In other words, although it is not a 100% objective, quantitative poll, no poll can be - they are qualitative in nature. Nevertheless, the above study is very telling as a qualitative poll based on qualitative methods used in peer-review journals in the fields of Sociology & Political Science. Such qualitative polls are usually very accurate, as were almost every poll about Obama and other Democrats leads over Republicans, for the White House, Senate and Congress. Almost every major poll, except for Fox "news", were generally correct in that the Democrat's had significant leads in all three areas, based on polling conducted more than a month before the November 4t election.
Of course there were some "confounding variable" such as Sarah Palin, who managed to confound over half the population and even many Republican leaders.
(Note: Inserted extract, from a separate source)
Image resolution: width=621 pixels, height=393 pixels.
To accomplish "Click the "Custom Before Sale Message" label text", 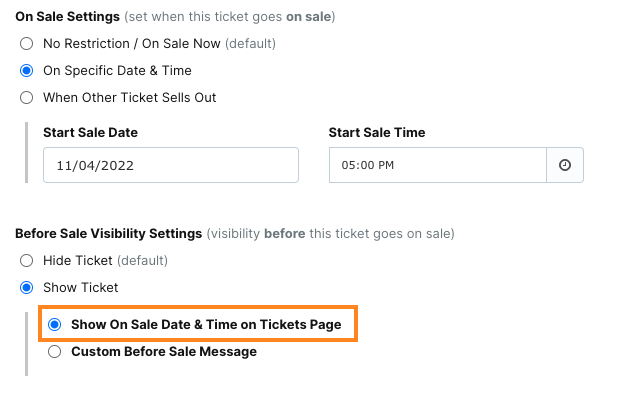I will pyautogui.click(x=164, y=352).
In terms of the Propostion 8 votes;
In three other words: It's kinda obvious.
Many studies have been conducted in both Psychology and Sociology that indicate that NONcolledge graduates are more likely to score high on scales measuring prejudice towards sexual minorities. In other words, in anonymous questionnaires, where large groups of individuals can check answers A,B, C or D that measure negative opinions and attitudes towards NONheterosexuals, NONcollege students are more likely to test high high in negative attribution, stereotypes, superstitions, etc. Even if we swallowed the superstition that marriage is just about words or semantics, clearly for many it's also about hatred, prejudice and just plain old willful ignorance, even if that willfulness is subconscious.
In other words: It's been kinda obvious for too long, and here was a chance for a portion of our society to evolve and grow out of their primitive fears and prejudices. To purge themselves of ancient predispositions born of archaic misinformation.
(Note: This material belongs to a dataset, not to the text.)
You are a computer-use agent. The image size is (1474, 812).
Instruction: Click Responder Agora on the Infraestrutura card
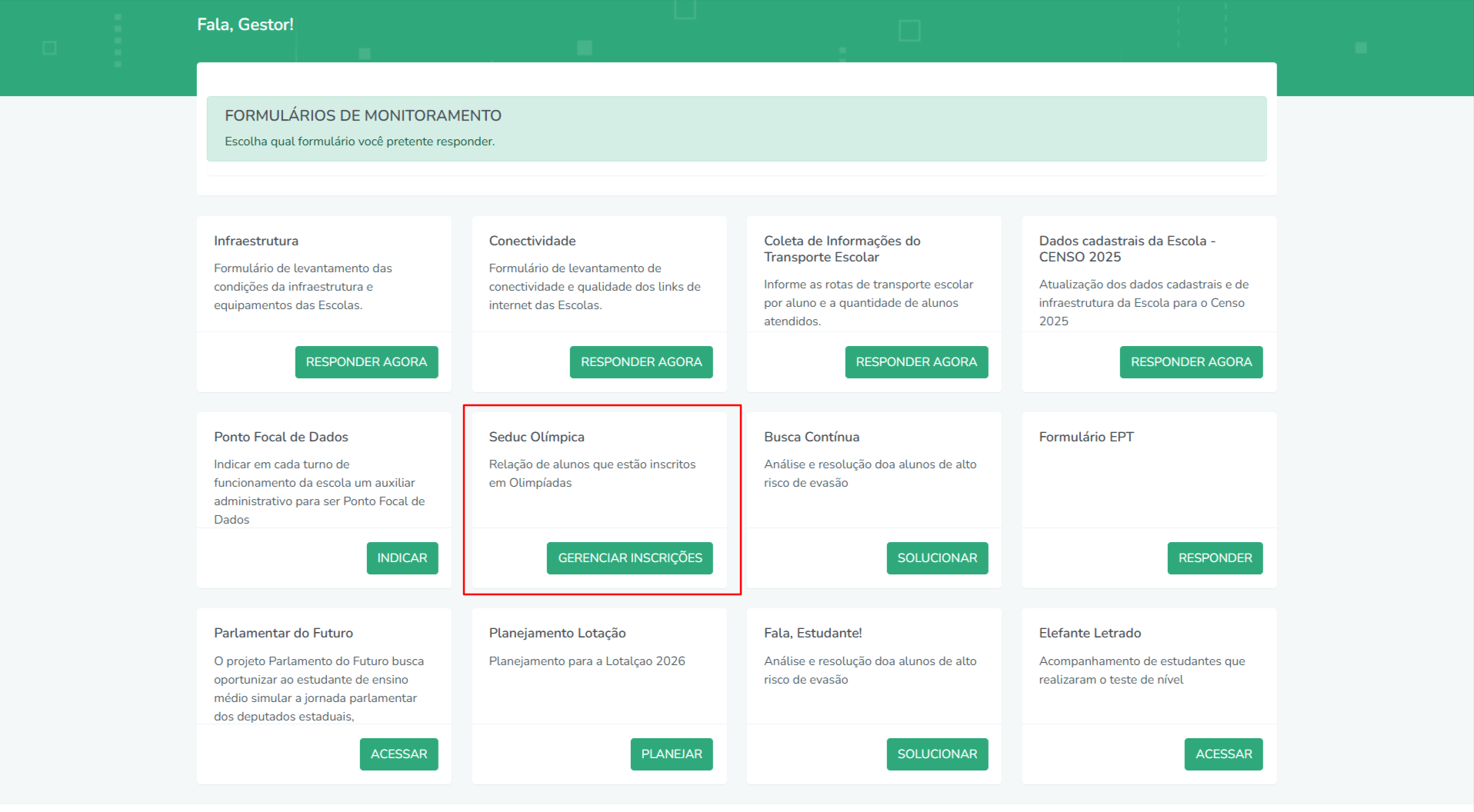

A slight majority of California voters failed themselves in that regard. Many of their votes are now deemed by millions the world over as wantingly cruel, and in terms of the Golden Rule, all the more sinful, in that alleged "Christians" above all, should know how to practice the Golden Rule. Instead, many of them did just the opposite even if it meant more sins of lies, distortions and "baring false witness".
Proposition 8 will go down as some of the ugliest pages in the books of Religious History and Human Intolerance. I feel sorry for those who blindly helped to write the chapters. Your names will be attached to them forever. Prejudice, be not proud, because the likelihood that some of our current and future friends and family will be NONheterosexual is probably 100%.
in2muzikk
Yeah, that's it. I was gonna let the reader figure it out for themselves, but...
quote:
Originally posted by selfEvolution
In three other words: It's kinda obvious.
:eyespop:
R!CH
here's some more interesting info on the YES voter from that cnn link...
they make up
75% of the 6% of voters who are black women
70% of the 10% of voters who are black
61% of the 15% of voters who are 65 years or older
58% of the 17% of voters who never attended college
82% of the 29% who are republicans
85% of the 30% who are conservatives
84% of the 32% who attend church weekly
81% of the 17% who are evangelical/born-again christians
65% of the 24% who are very worried about another terrorist attack in the usa
80% of the 38% who voted for bush in 2004
85% of the 30% who approve of the war in iraq
71% of the 9% who feel the race of the candidate is an important factor
86% of the 21% who approve of how george w bush is handling his job
84% of the 38% who voted for mccain
naeblis i'm sorry if these statistical correlations offend your ego. you should learn to embrace your epistemic community or reconcile whatever it is that makes you uncomfortable with these associations.
djjoshuaallen
This thread continues, wow. I say lets change it up a bit.